* What to do *
Every line from the one holding "Open the Bookmarks menu" to the end of the entries should be repeated exactly, with the pictures left out.

Stored records

—————

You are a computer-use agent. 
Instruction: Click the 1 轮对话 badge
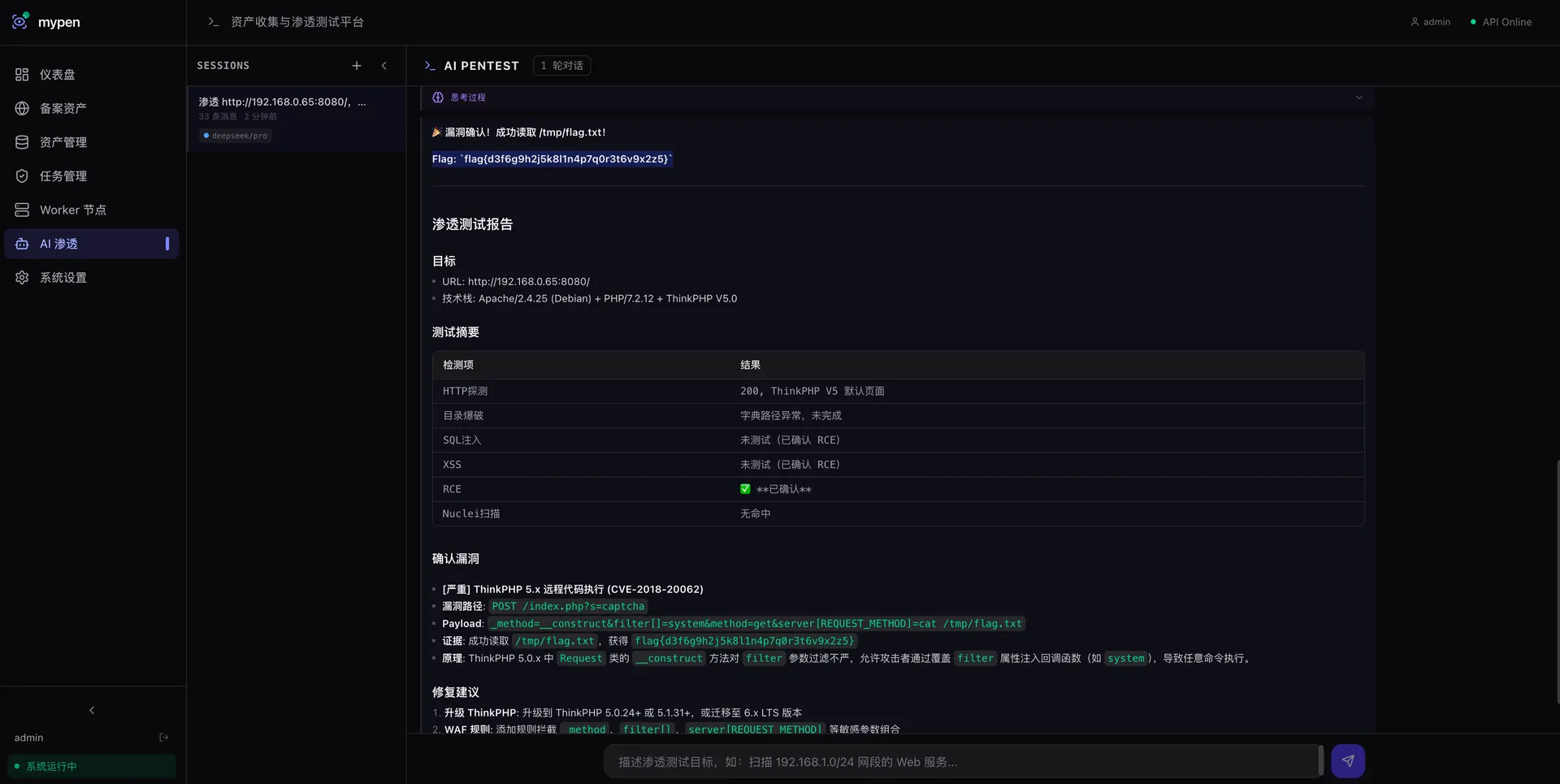[561, 66]
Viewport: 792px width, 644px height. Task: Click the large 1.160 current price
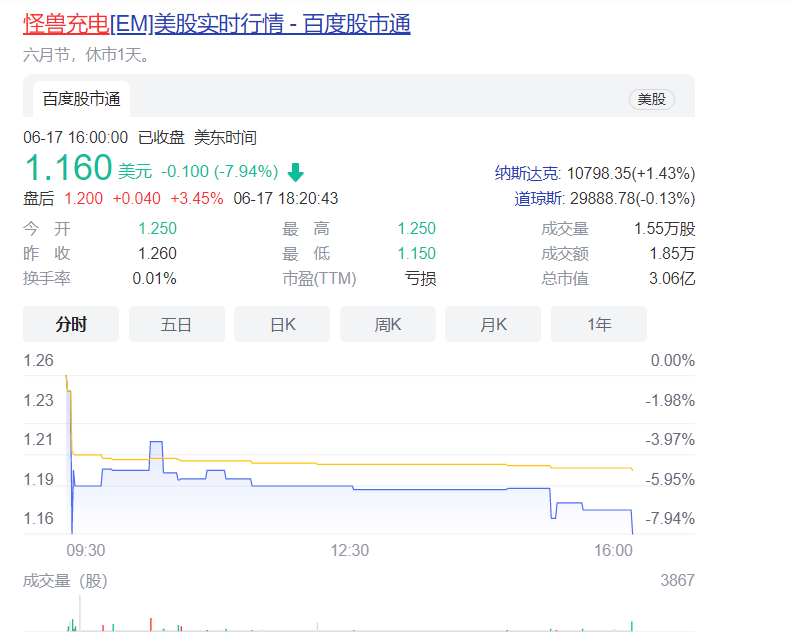tap(67, 168)
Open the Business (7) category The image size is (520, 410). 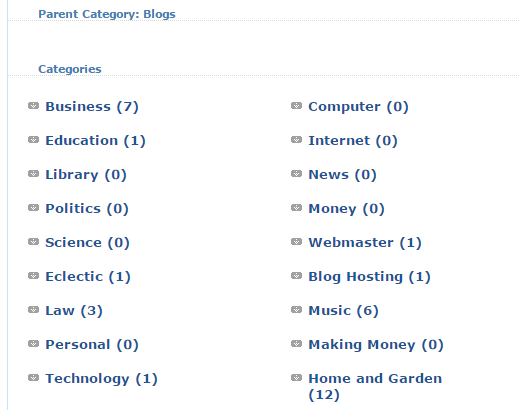92,107
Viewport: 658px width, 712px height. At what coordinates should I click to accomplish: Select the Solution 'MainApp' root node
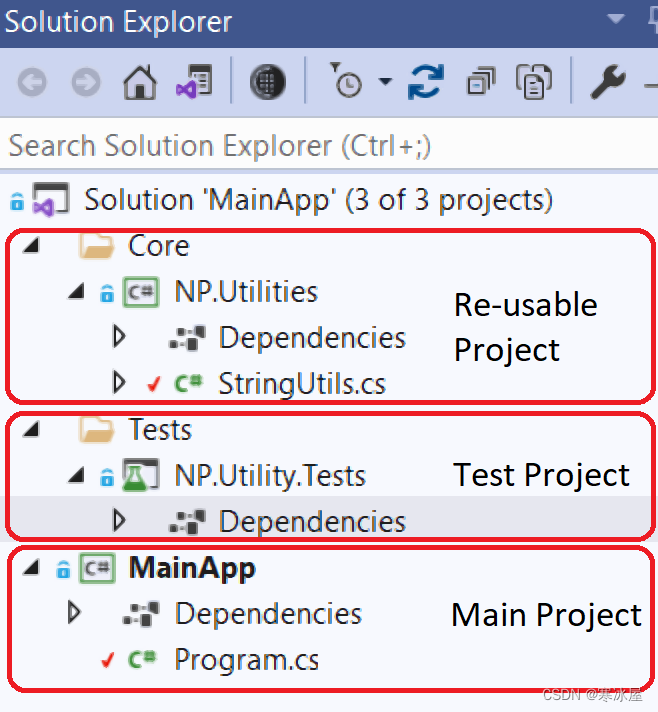[318, 200]
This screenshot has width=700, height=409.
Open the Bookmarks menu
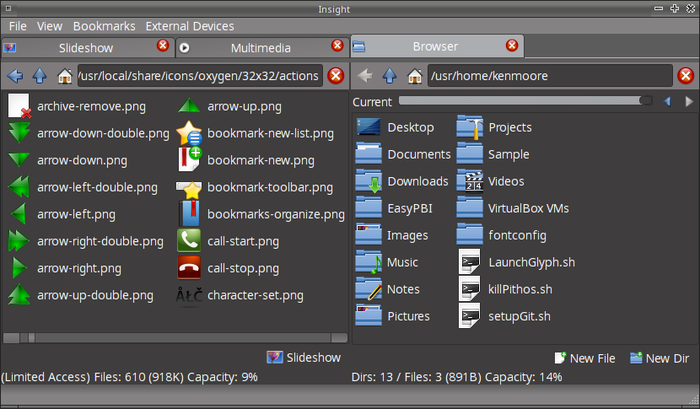point(103,26)
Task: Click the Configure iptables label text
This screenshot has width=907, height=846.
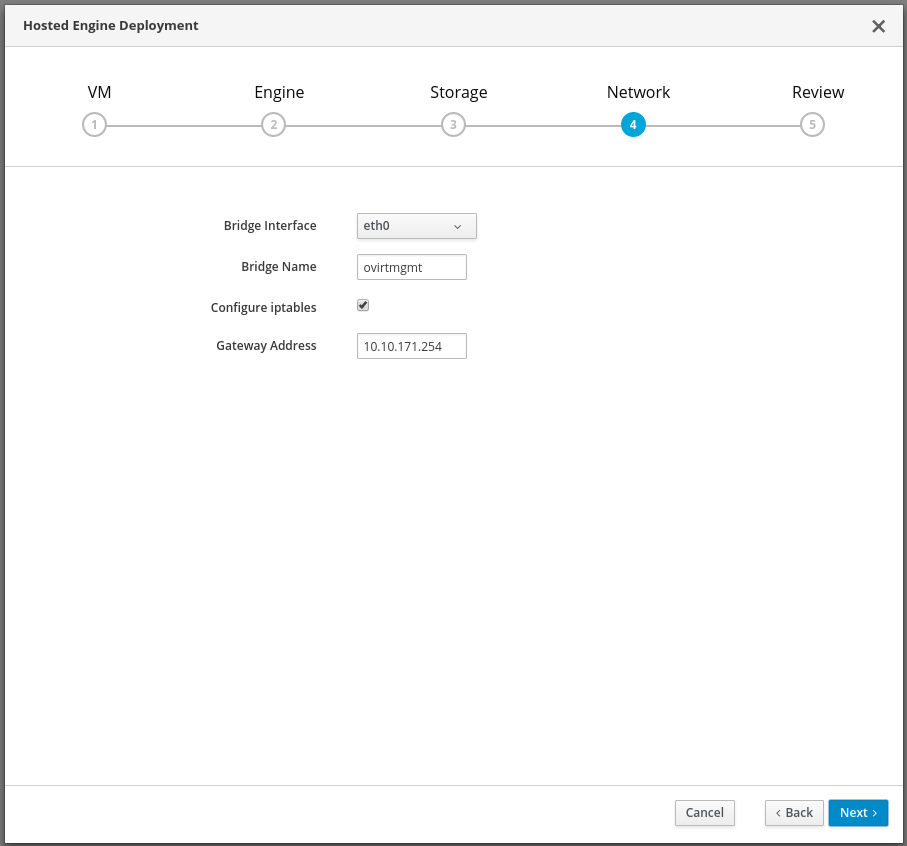Action: [x=263, y=307]
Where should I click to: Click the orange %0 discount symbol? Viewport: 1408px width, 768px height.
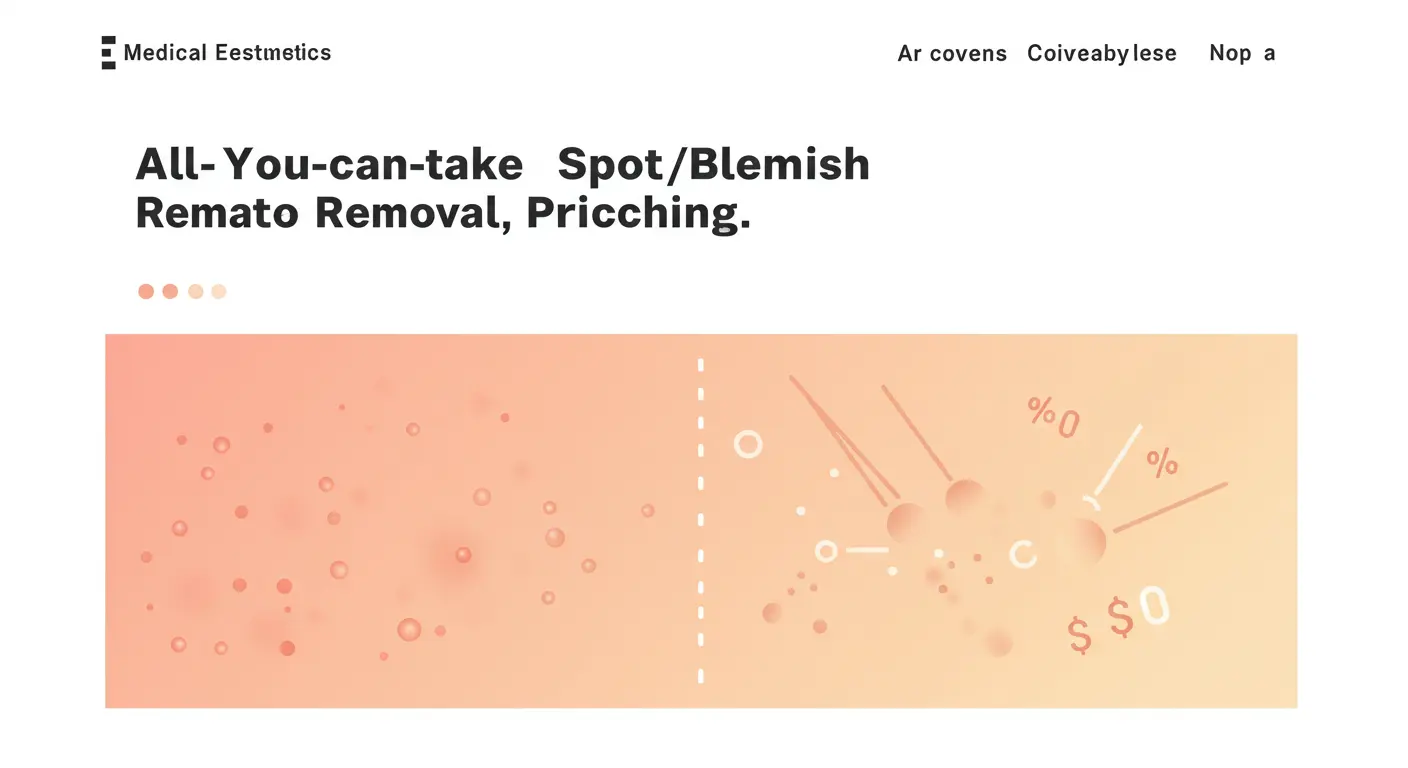pos(1054,417)
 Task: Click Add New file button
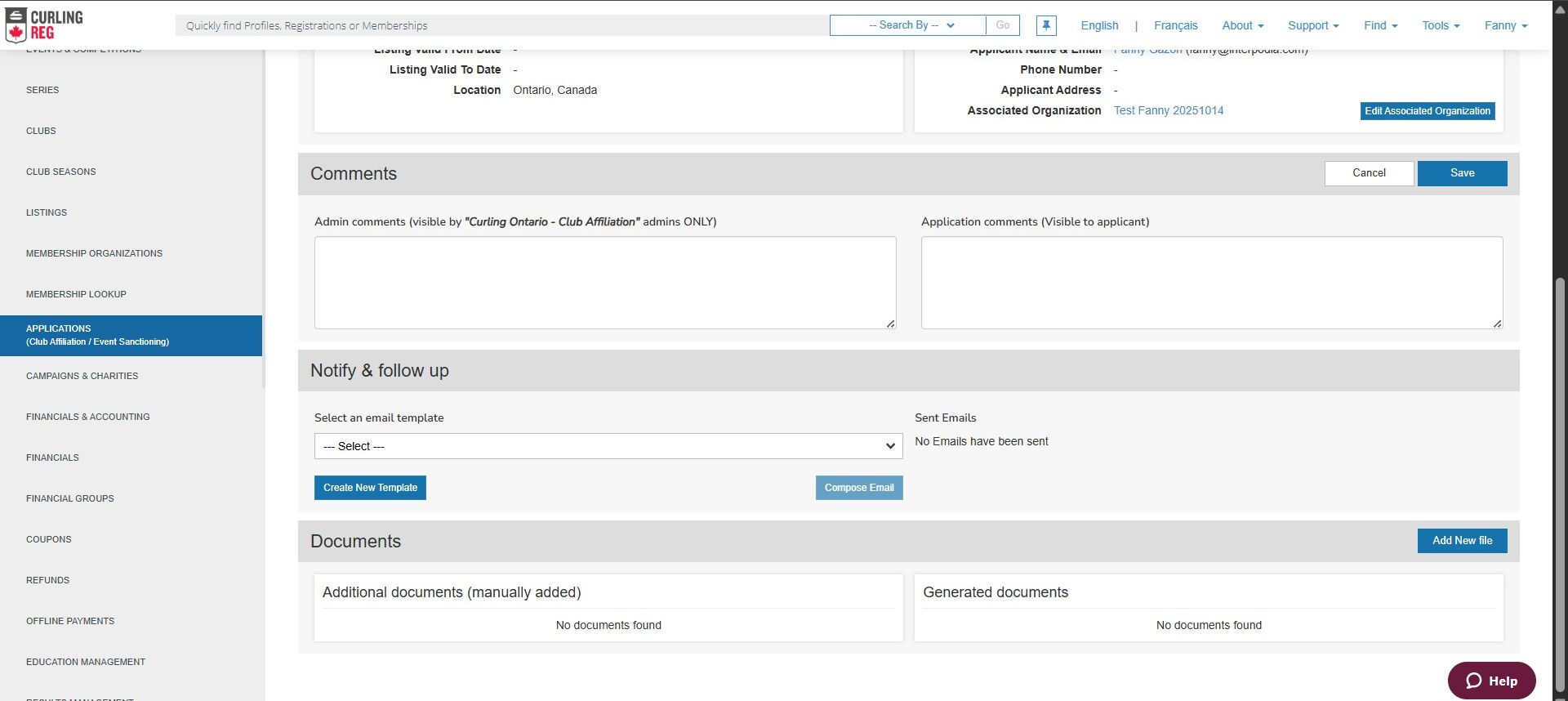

—————

* Written solution *
Open the Bookmarks menu
point(103,26)
Task: Click the Configure iptables label text
This screenshot has width=907, height=846.
Action: [x=263, y=307]
Where should I click to: Click the orange %0 discount symbol? Viewport: 1408px width, 768px height.
pos(1054,417)
 Task: Click Add New file button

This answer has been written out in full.